● **Description of the task**
Your output should consist solely of the lines from the one holding "The width and" to the end of the records below, inclusive, reproduced exactly and free of pictures.

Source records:
________
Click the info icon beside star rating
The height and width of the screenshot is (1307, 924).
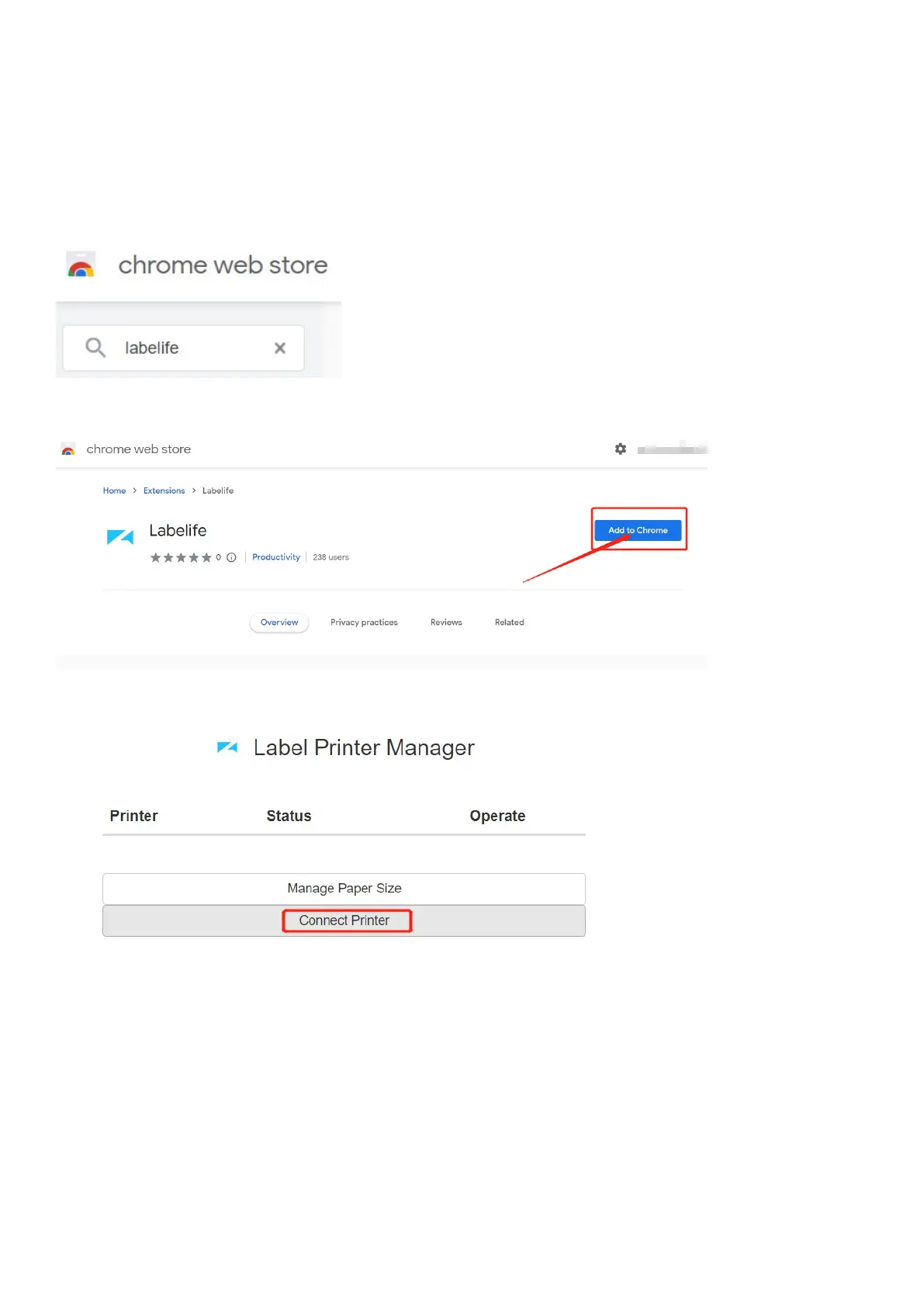click(231, 557)
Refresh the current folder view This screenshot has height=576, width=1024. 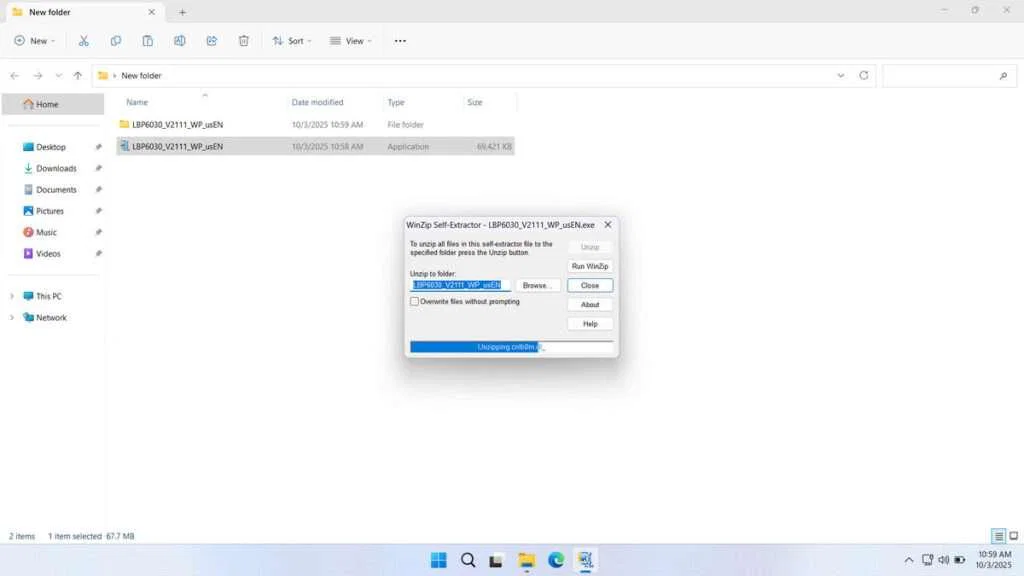(864, 76)
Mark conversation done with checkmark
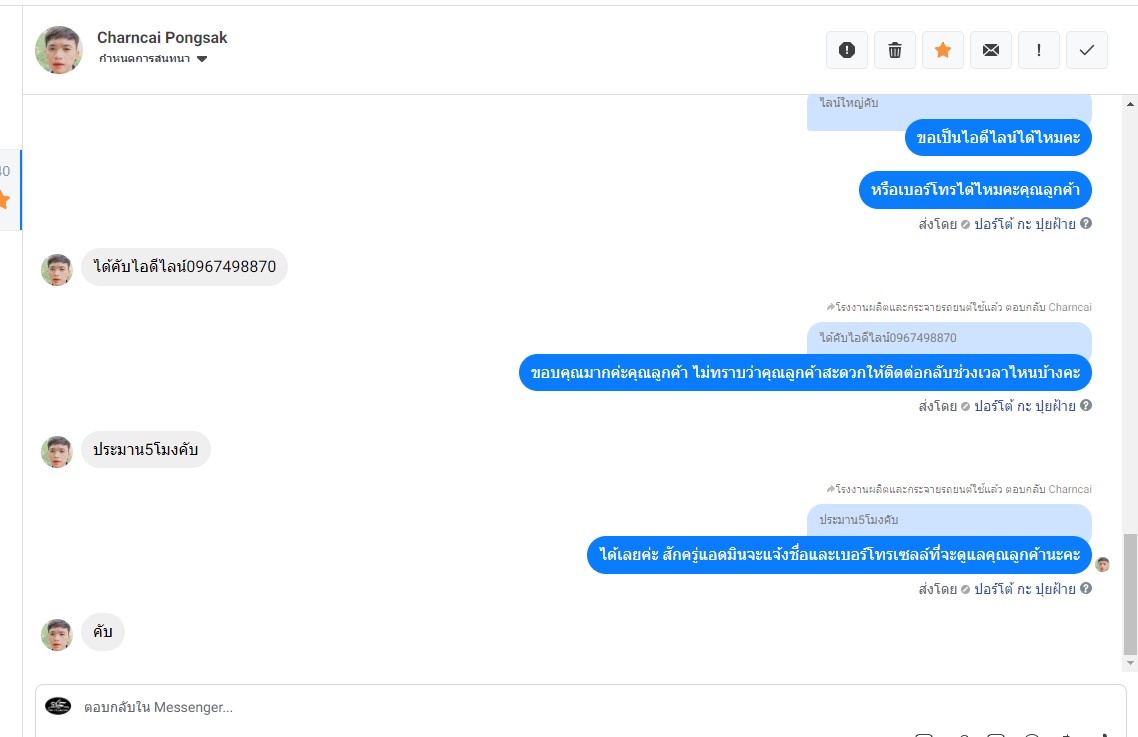 pyautogui.click(x=1086, y=50)
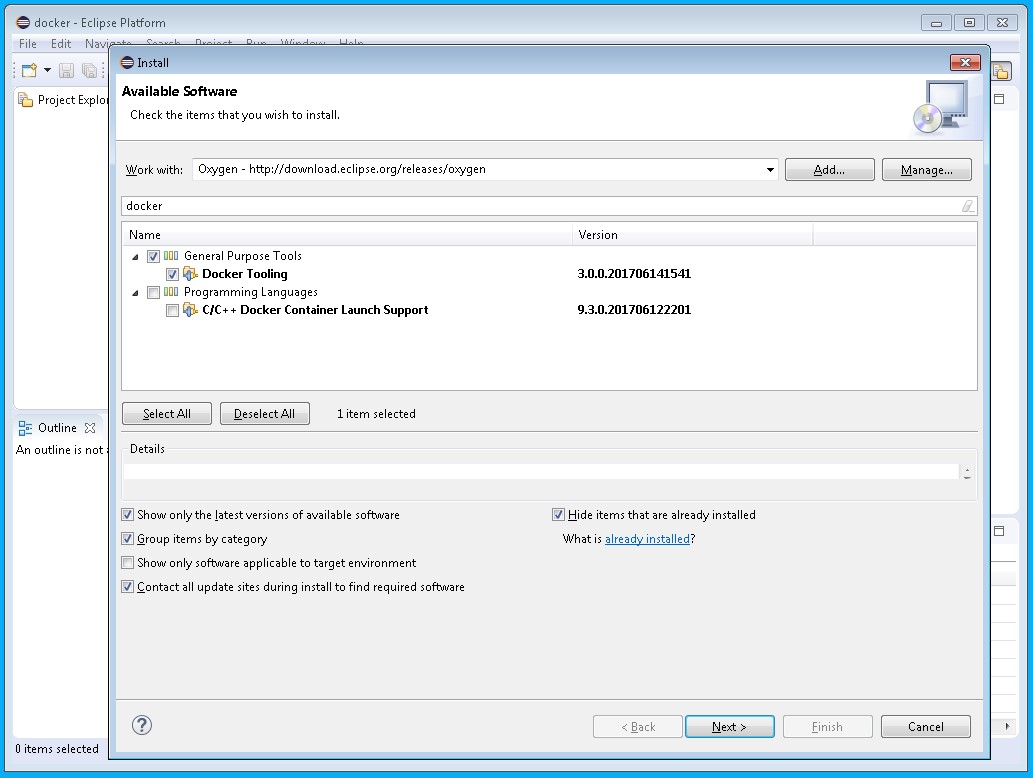The image size is (1033, 778).
Task: Click the Save toolbar icon
Action: click(x=66, y=70)
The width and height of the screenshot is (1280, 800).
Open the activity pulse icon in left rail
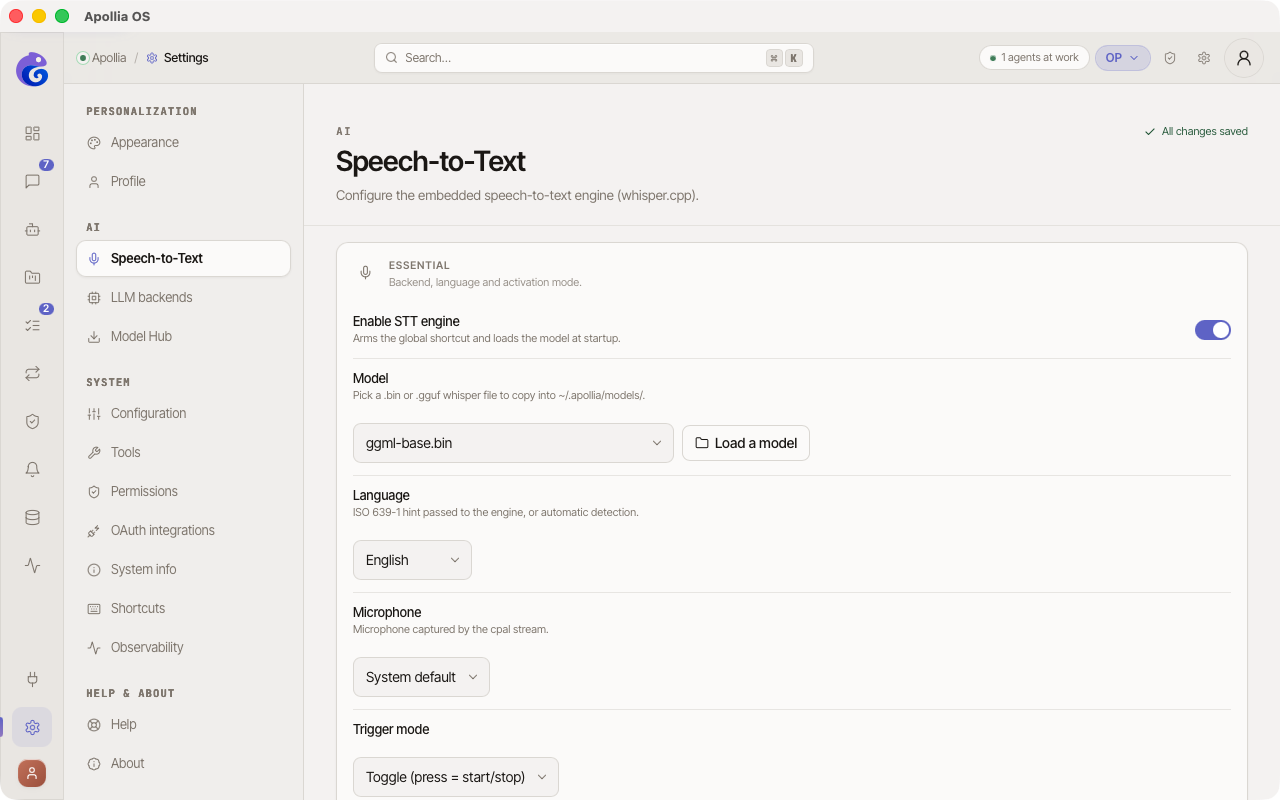(x=32, y=565)
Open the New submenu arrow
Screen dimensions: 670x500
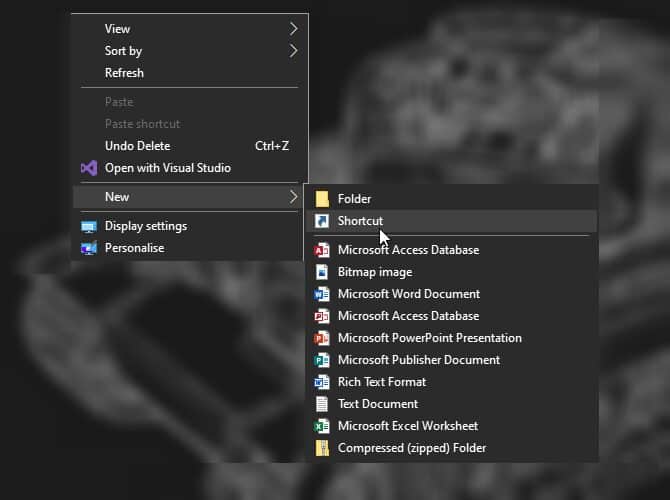pos(294,197)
________
● **Solution to the exercise**
The width and height of the screenshot is (1280, 800).
Open the activity pulse icon in left rail
(x=32, y=565)
Open the New submenu arrow
Screen dimensions: 670x500
pos(294,197)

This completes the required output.